'The Way' reminds us to make most of every step

info@islandpacket.comOctober 24, 2011 

While Charlie Sheen was "winning," it appears his father and brother, Martin Sheen and Emilio Estevez were busy filming "The Way," a story of a man who walks the Camino de Santiago, or the Way of St. James.

I'm pretty excited to see this film (http://theway-themovie.com) because I walked the Camino de Santiago (or simply "The Camino") with two friends a few years ago. Long before Emilio Estevez said it on "The View," my friends and I learned that the Camino -- and pilgrimages in general -- are a metaphor for life.

The word "pilgrims" might take you back to re-enacting the first Thanksgiving or make you think of people in drab attire and buckled shoes, but there's more to the label than a Charlie Brown special. A pilgrim is a "person who journeys to a sacred place for religious reasons." So, a pilgrimage is the journey that person takes. The value of a pilgrimage is that it reminds us that this life is not all there is, that our lives are a journey that will certainly end in death -- we just don't know when. As Pope John Paul II explained in 1986, "We are pilgrims progressing from time to eternity, and our goal is the father himself."

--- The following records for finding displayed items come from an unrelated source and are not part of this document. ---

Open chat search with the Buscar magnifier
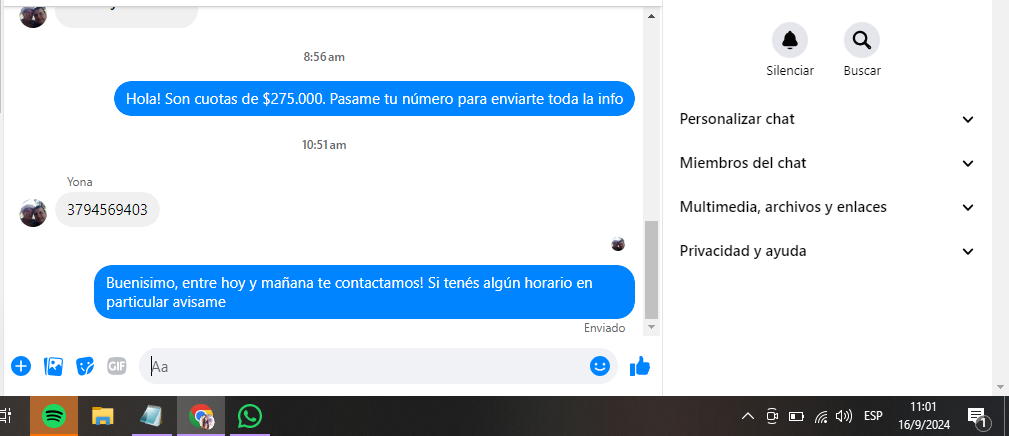pyautogui.click(x=862, y=41)
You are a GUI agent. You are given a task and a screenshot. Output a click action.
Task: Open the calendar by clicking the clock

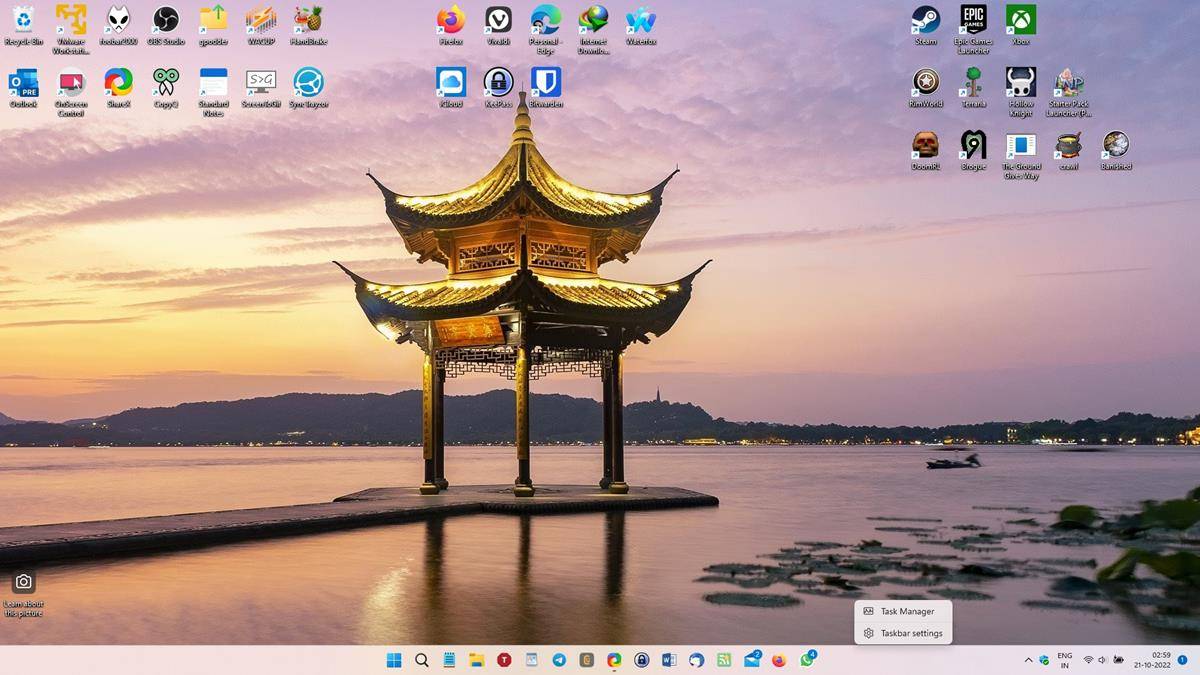coord(1158,660)
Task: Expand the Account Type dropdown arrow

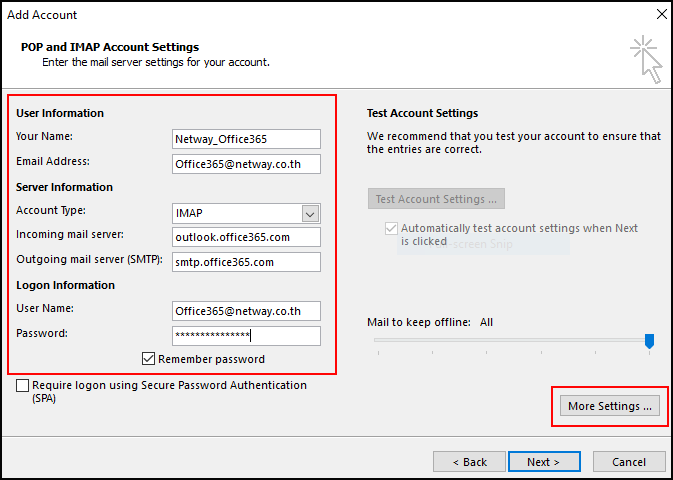Action: [x=310, y=213]
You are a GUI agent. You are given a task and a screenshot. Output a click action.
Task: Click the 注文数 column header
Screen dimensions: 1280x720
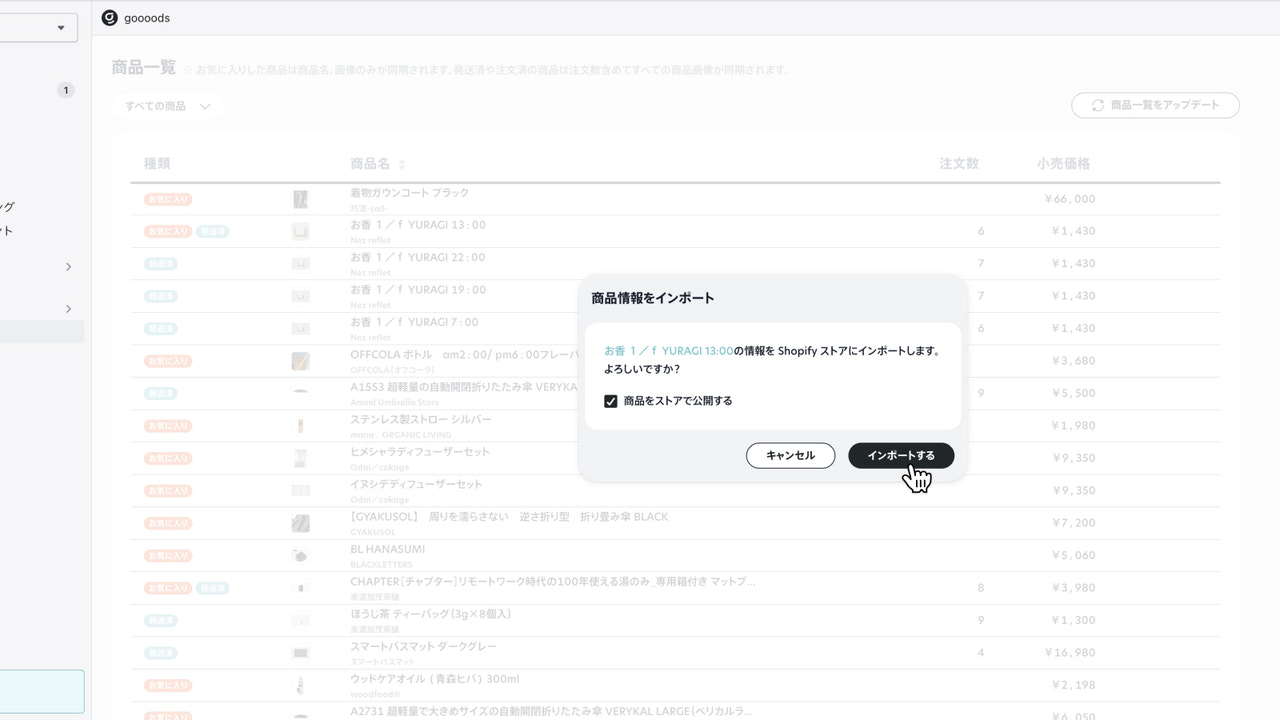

The Camino is a 500-mile trail that begins on the border of France and spans across Spain, ending in Santiago de Compostela, the city where St. James is buried. It's one of the most popular pilgrimage routes in the world, with about 70,000 walking the path each year. My friends and I took about 32 days to walk it, finishing between 12 and 20 miles a day. The days fell into a comfortable routine of waking, walking, eating and getting to know our fellow pilgrims.

One of the mottos of the Camino is "el camino es la meta" or "the way is the goal." With hours each day spent on "the way," one can see how this applies to life. Each step I took toward Santiago wasn't just about the final destination -- it was about what I was experiencing, learning and doing along that path.

The goal was both the destination and to make the most of each step that took me there.

Christ told his disciples, "I am the way and the truth and the life" (John 14:6). Until my pilgrimage, I hadn't given much thought what it meant to say that Christ is "the way." The Camino was full of days that could get long and weary. When the blisters kicked in and you were running low on water, every step required a conscious decision to stay on the path. We were never sure of what to expect, but our goal was simple: the way.

So it is with life. We encounter challenges, boredom, difficult decisions and people but we know that every moment is bringing us closer to the end of this life and the beginning of the next. Just like those hoping to reach Santiago need to stay on the Camino, those hoping to reach heaven have a clear way to follow: the person of Christ.